## WORK TO BE COMPLETED
Copy out everything in the data from the line containing "The width and" down through the line containing "will pyautogui.click(x=48, y=1505).", with both ends included.

## ENTRIES PROVIDED
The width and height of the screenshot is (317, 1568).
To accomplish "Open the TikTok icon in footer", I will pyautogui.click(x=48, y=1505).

---

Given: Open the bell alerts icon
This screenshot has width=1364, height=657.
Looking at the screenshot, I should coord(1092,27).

## ANSWER
The width and height of the screenshot is (317, 1568).
To accomplish "Open the TikTok icon in footer", I will pyautogui.click(x=48, y=1505).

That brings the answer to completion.